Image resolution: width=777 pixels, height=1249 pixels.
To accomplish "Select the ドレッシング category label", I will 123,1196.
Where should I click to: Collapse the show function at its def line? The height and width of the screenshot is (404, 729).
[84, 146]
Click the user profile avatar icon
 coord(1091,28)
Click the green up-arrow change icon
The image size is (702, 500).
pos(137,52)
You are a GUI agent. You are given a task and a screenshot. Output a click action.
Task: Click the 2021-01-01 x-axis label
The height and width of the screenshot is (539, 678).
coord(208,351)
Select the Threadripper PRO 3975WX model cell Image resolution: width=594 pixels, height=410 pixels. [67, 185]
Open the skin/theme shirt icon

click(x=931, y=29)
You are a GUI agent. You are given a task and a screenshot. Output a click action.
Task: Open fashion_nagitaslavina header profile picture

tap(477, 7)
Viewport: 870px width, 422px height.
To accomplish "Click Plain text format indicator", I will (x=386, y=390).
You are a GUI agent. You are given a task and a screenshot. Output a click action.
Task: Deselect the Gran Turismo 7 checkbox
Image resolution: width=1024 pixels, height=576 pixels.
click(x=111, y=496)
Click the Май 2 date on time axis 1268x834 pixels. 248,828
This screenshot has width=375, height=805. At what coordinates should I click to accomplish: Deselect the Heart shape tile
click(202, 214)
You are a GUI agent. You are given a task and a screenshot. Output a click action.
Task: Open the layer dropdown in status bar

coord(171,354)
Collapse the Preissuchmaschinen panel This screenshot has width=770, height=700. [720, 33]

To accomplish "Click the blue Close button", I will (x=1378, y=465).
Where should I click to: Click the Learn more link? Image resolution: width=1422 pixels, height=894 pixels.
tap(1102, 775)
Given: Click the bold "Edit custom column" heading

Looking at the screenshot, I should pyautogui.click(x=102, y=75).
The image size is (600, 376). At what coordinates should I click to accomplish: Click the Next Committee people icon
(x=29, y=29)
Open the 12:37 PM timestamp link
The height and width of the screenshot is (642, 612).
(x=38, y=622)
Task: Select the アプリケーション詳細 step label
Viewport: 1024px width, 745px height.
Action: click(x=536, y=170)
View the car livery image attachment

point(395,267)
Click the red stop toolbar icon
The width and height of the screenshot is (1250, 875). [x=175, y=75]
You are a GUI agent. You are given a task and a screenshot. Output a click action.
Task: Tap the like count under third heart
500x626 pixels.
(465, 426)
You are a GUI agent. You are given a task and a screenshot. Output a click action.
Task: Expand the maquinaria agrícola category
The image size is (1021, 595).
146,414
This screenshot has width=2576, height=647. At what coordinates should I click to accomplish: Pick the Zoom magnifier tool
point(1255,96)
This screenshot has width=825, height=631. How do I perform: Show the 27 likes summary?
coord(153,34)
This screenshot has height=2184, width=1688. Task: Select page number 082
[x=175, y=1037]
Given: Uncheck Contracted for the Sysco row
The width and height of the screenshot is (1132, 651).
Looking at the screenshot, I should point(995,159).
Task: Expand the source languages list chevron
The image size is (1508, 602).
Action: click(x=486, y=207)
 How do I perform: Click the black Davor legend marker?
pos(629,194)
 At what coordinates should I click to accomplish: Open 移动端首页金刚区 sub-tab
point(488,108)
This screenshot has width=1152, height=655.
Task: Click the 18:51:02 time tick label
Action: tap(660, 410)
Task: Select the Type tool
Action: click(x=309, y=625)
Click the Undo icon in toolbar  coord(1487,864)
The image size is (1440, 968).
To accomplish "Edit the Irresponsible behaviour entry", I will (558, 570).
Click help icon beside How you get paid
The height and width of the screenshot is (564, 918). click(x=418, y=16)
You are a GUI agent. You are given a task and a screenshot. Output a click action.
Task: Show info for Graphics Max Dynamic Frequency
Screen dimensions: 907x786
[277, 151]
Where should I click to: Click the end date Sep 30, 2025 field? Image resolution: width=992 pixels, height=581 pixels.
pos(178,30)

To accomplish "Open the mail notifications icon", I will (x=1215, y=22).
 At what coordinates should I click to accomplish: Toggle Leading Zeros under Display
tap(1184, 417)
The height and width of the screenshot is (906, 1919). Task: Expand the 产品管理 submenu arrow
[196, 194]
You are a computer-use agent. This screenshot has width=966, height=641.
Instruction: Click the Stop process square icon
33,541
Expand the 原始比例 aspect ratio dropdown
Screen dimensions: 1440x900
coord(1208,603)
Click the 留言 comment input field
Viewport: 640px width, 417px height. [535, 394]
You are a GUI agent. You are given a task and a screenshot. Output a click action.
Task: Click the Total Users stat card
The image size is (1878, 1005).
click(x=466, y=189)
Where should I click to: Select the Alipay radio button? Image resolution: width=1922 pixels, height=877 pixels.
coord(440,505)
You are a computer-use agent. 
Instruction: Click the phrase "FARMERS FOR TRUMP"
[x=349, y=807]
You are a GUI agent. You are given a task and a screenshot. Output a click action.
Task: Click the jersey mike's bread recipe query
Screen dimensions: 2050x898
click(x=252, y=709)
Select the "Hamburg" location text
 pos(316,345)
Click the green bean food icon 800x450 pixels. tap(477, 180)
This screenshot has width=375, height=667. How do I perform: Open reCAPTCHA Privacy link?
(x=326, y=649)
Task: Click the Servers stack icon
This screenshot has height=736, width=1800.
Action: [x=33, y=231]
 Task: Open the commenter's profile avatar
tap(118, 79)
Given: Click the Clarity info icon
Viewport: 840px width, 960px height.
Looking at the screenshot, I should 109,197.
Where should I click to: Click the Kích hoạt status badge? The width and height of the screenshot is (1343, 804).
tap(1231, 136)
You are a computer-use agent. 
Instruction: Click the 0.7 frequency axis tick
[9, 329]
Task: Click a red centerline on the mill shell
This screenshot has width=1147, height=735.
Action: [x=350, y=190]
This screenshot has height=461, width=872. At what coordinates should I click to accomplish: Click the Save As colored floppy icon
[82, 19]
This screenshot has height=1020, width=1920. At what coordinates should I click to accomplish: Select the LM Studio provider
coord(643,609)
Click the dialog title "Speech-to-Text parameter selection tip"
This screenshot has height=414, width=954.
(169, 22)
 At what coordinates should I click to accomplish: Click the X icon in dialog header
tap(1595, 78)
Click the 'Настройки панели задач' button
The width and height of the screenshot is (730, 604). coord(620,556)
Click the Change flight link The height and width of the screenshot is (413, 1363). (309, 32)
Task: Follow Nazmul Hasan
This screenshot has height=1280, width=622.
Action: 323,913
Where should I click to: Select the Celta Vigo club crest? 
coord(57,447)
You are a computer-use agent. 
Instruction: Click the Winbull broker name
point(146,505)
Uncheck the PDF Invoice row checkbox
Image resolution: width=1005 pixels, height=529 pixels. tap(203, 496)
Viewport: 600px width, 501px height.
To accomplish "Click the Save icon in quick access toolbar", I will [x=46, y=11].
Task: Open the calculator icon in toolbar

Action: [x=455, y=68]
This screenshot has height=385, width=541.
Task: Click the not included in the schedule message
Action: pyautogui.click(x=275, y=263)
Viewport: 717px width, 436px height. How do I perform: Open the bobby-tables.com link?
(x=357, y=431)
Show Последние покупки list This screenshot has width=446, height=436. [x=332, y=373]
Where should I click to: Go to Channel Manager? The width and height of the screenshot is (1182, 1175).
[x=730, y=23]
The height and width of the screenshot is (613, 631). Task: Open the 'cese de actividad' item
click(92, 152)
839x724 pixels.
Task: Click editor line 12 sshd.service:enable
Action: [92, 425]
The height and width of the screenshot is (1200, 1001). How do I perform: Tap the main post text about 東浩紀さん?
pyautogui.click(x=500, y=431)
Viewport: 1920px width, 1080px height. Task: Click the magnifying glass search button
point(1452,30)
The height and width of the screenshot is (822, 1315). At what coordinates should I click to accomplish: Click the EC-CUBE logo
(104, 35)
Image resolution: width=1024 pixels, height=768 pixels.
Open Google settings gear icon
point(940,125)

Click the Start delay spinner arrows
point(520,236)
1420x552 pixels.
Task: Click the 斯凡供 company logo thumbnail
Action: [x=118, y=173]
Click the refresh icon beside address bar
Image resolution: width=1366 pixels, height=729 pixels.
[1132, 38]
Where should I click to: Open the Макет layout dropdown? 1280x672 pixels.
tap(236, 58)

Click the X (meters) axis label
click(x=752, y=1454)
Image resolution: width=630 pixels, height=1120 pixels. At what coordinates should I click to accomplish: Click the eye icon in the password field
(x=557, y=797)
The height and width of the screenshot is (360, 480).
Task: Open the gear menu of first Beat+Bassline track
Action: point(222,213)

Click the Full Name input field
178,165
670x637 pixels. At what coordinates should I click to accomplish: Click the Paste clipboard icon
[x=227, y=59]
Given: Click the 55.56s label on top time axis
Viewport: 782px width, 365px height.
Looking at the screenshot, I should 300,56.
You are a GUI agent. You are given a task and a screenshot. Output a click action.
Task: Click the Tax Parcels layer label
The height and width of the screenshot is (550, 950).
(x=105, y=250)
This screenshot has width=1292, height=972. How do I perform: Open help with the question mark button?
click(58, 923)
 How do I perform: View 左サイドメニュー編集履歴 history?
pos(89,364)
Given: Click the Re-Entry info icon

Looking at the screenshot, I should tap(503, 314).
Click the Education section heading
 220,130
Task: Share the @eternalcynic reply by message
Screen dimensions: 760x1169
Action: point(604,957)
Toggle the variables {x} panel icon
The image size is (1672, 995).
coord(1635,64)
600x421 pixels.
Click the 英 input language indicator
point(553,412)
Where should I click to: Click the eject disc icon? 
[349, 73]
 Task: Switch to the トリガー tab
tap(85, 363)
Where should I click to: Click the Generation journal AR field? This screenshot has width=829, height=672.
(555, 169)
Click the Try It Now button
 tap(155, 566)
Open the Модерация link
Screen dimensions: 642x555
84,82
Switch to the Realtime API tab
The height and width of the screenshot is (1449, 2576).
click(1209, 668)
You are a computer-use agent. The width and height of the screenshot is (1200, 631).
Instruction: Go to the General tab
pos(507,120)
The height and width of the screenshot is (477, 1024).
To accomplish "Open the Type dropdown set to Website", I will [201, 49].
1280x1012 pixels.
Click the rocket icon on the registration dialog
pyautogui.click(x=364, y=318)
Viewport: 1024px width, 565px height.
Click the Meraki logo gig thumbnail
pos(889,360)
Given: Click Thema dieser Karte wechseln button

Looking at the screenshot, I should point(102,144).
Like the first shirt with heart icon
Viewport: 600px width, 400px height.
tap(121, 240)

- - - - -

→ **Exercise**: In the entries above, please find the line with "Click the Education section heading" and the line with "Switch to the Realtime API tab", then write out exactly those two lines and every line between them, and nothing more.

→ **Solved exercise**:
Click the Education section heading
 220,130
Task: Share the @eternalcynic reply by message
Screen dimensions: 760x1169
Action: point(604,957)
Toggle the variables {x} panel icon
The image size is (1672, 995).
coord(1635,64)
600x421 pixels.
Click the 英 input language indicator
point(553,412)
Where should I click to: Click the eject disc icon? 
[349, 73]
 Task: Switch to the トリガー tab
tap(85, 363)
Where should I click to: Click the Generation journal AR field? This screenshot has width=829, height=672.
(555, 169)
Click the Try It Now button
 tap(155, 566)
Open the Модерация link
Screen dimensions: 642x555
84,82
Switch to the Realtime API tab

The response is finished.